Da sprechen Sie einen sehr wichtigen Punkt an. Aber diese Frage muss ich an die Politiker weiterreichen. Viele Menschen glauben, dass der Klimawandel noch nicht stattfindet. Tatsächlich können wir aber heute schon Anzeichen des Klimawandels im Riff sehen. Nehmen Sie die Schildkröten, die an den Stränden nisten. Das Geschlecht des Nachwuchses wird durch die Temperatur des Sandes bestimmt. Die ansteigende Sandtemperatur bedeutet, dass wir innerhalb von 20 Jahren im nördlichen Barrier Reef fast nur noch weibliche Schildkröten haben werden. Ebenso gibt es Auswirkungen auf den Lebensraum der Seevögel. Aufgrund der ansteigenden Meerestemperatur tauchen die Fische tiefer. Das erschwert die Futtersuche der Vögel und die Versorgung der Jungtiere.

Ein weiteres Beispiel ist die Menge an Wirbelstürmen und Extremwetterereignisse.
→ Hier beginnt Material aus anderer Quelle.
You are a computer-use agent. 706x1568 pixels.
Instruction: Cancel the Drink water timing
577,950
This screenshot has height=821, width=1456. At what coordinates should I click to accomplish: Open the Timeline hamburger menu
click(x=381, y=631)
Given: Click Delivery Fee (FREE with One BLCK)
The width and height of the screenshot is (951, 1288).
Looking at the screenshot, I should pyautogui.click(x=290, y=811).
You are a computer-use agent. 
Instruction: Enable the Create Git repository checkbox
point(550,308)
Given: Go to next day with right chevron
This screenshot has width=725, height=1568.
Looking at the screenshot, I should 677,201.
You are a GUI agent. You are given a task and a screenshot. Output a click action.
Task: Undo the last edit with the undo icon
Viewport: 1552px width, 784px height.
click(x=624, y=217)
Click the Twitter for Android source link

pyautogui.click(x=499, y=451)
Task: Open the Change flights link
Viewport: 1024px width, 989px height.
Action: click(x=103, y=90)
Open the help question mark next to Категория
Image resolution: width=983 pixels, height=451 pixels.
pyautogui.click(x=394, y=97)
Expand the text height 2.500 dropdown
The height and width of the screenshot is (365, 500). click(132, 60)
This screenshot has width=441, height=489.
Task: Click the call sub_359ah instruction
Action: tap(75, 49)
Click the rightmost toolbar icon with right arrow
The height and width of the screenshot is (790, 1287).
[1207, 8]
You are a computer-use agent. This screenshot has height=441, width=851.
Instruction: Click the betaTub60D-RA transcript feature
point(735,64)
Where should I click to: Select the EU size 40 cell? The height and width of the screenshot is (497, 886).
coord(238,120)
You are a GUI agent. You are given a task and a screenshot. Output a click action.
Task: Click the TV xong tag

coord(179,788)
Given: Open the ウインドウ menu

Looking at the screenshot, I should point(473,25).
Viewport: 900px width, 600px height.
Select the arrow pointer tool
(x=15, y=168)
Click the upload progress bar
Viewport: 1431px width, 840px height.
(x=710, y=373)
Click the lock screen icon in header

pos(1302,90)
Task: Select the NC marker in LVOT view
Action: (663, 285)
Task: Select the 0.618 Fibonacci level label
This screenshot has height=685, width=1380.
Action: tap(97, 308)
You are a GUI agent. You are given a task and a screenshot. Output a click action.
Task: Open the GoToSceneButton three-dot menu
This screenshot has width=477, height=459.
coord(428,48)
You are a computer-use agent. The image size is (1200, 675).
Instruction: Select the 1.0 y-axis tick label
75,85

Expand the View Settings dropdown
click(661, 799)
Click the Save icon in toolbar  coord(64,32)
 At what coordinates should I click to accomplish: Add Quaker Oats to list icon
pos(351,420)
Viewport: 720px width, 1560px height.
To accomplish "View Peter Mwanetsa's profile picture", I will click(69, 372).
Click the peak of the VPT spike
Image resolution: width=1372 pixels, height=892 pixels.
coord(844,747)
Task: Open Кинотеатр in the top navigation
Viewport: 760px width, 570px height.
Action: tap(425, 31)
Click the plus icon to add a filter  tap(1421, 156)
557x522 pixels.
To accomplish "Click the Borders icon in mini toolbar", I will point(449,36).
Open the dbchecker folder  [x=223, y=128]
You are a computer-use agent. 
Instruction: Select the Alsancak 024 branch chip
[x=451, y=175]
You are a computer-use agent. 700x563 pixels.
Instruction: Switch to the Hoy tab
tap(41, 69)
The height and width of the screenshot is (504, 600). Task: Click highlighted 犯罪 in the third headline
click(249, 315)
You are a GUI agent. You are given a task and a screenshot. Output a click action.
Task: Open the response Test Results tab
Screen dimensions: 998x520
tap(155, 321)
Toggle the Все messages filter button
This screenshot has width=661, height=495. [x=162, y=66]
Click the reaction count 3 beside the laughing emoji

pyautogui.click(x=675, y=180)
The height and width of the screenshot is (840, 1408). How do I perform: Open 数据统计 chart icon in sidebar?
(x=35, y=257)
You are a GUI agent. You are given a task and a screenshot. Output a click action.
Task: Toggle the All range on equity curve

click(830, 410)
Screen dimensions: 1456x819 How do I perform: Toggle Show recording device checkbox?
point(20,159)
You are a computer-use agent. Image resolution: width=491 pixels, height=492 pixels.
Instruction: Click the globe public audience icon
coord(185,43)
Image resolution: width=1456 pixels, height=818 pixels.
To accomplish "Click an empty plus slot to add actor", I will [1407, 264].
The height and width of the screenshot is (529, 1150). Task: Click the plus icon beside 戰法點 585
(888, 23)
In den letzten sechs bis acht Jahren haben wir eine Reihe von sehr intensiven Wirbelstürmen über dem Riff gehabt, die starke Auswirkungen hatten. Das ist nichts Unnatürliches. Aber in dieser intensiven Form konnten wir es bis dahin nicht beobachten. Nun, der Klimawandel ist auf jeden Fall ein Problem und wir wissen, dass es nicht besser wird. Die Versauerung des Meeres wird einen großen Einfluss auf die vielen Arten und Lebensräume im Meer haben. Dies sind Dinge, die passieren, und von denen wir wissen, dass sie sich sehr wahrscheinlich verschlimmern. Aber wir beziehen sie nicht in unsere Entscheidungen mit ein.